Fentanyl And Morphine: What Are They And What Are They Used For?

fentanyl and morphine

Did you know that drug use is the highest among those in their late teens and twenties? What drugs do they usually use? Prescription pain killers and synthetic opioids.

What are synthetic opioids? They’re a class of drugs that are meant to alleviate pain—fentanyl being one of the most common ones.

As with all opioids, abuse can lead to significant health problems. For instance, it can cause shallow or labored breathing. Fatal overdoses are also uncommon.

But how is it different from other opioids? Take fentanyl and morphine, for example—how are they different?

Curious to know? Because that’s what we’re here to talk about!

Keep reading to learn more!

How are Fentanyl and Morphine Different?

Fentanyl, as mentioned earlier, is a synthetic opioid. It’s one of the most commonly prescribed drugs used for chronic pain.

It works by binding to the body’s opioid receptors, which are responsible for controlling pain. Over time, however, the body will adapt to it. As a result, the individual will need a higher dose for the same effect.

The same applies to morphine, except it’s a naturally occurring opioid.

The main difference between the two drugs is that fentanyl is 50 to 100 times more potent. In other words, accidental overdoses are much more common.

Both, however, are addictive.

Common Side Effects

Fentanyl and morphine are both opioids. Because of that, they have similar side effects.

Some of the most common ones include nausea, vomiting, tiredness, dizziness, constipation, diarrhea, and loss of appetite. Dermal patches can also cause irritation and redness on the skin.

One thing to note is that constipation from opioid-use is unlikely to go away by itself. As a result, you’ll often need to use a laxative.

Different Formulations of Fentanyl

Fentanyl, like many drugs, come in several forms. For instance, you can get it as a transdermal patch, which goes on your skin. Generally speaking, these are used by those who are opioid-tolerant.
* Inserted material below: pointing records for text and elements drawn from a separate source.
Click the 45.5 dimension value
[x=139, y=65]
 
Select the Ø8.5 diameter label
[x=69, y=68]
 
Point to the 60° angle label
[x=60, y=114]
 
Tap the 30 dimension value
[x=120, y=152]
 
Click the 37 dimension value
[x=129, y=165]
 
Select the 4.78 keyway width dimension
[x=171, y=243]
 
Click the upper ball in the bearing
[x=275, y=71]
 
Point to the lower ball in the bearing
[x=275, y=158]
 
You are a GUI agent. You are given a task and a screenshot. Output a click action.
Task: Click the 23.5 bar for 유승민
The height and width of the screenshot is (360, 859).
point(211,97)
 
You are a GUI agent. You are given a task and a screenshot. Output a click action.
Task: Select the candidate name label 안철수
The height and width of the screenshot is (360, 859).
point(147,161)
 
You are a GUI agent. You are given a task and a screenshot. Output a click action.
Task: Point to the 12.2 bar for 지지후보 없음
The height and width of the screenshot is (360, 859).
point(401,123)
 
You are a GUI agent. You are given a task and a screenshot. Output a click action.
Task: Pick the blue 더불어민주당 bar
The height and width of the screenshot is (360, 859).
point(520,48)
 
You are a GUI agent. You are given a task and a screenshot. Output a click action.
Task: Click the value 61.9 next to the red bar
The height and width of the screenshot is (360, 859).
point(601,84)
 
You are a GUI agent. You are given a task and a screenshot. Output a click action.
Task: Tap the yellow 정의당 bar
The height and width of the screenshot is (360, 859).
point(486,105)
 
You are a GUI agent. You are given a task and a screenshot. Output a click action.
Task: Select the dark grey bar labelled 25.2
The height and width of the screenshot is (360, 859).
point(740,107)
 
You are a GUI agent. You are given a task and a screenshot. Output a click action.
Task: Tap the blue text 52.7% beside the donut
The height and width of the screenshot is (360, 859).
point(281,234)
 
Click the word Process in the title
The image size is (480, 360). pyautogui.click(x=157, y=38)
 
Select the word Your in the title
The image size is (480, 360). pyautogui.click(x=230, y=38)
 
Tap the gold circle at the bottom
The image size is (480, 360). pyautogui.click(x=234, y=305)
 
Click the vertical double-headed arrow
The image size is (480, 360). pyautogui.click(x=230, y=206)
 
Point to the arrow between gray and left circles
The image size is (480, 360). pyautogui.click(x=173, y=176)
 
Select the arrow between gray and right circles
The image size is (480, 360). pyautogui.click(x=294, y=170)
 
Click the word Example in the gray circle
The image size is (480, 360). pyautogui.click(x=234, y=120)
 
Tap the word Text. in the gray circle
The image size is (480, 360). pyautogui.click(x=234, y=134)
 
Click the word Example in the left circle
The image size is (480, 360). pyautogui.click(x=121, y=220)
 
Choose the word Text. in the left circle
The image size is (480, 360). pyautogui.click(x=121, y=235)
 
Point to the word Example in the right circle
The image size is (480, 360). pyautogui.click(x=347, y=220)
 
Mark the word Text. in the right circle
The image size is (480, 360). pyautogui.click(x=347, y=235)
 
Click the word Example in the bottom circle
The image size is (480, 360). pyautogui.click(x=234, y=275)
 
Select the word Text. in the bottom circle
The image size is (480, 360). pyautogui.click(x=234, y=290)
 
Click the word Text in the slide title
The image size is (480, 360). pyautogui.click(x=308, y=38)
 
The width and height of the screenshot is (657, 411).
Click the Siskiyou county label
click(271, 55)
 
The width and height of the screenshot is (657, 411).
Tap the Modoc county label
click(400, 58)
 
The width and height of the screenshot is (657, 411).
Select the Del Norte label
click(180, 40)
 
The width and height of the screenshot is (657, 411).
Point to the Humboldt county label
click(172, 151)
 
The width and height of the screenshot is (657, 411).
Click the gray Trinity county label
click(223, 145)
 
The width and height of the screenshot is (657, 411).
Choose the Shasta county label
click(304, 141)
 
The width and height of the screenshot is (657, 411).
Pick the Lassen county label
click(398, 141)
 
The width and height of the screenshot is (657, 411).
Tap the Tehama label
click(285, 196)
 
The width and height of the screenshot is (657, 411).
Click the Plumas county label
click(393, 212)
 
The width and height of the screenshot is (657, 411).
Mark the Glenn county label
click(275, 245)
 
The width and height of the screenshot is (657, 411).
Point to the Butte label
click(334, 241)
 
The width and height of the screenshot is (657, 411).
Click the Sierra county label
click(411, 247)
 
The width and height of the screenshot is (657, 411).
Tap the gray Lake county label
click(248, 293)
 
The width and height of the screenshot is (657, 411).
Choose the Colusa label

Other options include tablets, sublingual tablets, sublingual sprays, nasal sprays, and oral lozenges. In some cases, doctors may also inject it as a solution.
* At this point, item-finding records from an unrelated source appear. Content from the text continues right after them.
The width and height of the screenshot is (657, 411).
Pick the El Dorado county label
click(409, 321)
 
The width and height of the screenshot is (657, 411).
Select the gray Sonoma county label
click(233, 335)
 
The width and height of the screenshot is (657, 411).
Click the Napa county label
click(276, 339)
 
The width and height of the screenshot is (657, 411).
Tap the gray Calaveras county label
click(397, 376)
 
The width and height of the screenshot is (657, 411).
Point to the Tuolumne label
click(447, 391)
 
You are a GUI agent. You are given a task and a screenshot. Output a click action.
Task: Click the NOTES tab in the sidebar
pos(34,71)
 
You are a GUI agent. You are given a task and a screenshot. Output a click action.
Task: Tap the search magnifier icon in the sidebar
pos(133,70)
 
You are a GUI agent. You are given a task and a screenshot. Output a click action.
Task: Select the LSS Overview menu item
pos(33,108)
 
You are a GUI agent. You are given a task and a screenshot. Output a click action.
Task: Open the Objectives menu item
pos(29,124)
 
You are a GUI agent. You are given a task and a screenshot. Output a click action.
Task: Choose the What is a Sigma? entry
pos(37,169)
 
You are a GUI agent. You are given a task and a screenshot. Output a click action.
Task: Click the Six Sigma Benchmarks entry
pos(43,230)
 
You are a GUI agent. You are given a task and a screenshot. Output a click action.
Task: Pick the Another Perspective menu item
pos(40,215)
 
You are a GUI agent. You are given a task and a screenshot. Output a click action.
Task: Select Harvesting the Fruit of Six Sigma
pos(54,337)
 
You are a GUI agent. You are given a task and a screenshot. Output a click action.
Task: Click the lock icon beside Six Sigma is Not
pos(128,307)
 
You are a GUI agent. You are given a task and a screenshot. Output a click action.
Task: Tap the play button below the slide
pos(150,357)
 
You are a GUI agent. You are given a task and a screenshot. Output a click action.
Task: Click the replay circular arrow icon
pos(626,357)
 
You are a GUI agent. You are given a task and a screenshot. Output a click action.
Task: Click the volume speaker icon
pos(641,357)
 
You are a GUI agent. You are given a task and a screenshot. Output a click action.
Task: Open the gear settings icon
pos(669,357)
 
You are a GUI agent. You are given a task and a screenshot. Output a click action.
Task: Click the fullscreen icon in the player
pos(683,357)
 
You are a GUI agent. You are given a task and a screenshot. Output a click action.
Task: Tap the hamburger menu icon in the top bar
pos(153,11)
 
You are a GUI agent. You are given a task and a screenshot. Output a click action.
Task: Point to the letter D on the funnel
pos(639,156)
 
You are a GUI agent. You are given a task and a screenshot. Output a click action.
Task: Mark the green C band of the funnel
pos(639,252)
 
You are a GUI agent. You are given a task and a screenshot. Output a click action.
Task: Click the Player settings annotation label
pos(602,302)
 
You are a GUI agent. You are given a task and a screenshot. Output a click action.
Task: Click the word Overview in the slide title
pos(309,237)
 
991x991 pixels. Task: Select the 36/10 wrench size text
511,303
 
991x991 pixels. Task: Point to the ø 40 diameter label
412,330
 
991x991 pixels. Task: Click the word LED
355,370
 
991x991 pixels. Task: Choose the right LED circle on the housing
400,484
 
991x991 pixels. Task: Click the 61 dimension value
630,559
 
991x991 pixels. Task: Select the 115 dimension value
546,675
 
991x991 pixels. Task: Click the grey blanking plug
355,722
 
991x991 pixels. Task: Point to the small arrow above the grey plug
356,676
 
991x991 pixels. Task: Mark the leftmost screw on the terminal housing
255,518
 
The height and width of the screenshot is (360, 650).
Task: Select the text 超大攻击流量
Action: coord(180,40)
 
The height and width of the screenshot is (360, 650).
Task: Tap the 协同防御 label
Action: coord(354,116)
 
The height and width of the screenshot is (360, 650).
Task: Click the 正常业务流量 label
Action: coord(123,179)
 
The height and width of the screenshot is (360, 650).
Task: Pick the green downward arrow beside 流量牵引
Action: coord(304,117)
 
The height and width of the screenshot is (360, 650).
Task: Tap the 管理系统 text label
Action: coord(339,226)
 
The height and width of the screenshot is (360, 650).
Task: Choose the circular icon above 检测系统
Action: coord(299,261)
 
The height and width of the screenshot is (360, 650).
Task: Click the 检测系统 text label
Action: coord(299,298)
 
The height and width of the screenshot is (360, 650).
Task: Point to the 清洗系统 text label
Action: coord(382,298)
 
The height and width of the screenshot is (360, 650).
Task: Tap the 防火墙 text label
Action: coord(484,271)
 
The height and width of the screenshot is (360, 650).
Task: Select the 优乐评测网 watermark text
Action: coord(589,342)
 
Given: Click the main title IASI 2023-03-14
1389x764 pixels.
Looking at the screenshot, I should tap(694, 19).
Different Formulations of Morphine

Morphine is often given by mouth as a tablet or syrup. However, it also comes as an injectable solution (which goes either into the muscle or under the skin). In addition to that, it can be given rectally as a suppository.

What’s more, is that it’s available in both fast and slow-releasing forms. Generally speaking, most people will start with the former as it’s easier to adjust the dose.

Dosing For Fentanyl and Morphine

The dose for both medications depends on a variety of factors. For instance, you have to take into consideration your age and condition.

It’s important to note that dosing differs between different formulations as well.

As a general rule, your doctor will prescribe the least amount possible—this helps to minimize side effects.

Using Opioids

Hopefully, that gives you a better idea as to how fentanyl and morphine are different. While they’re both pain killers, they differ in several ways! For one thing, the former is much more potent.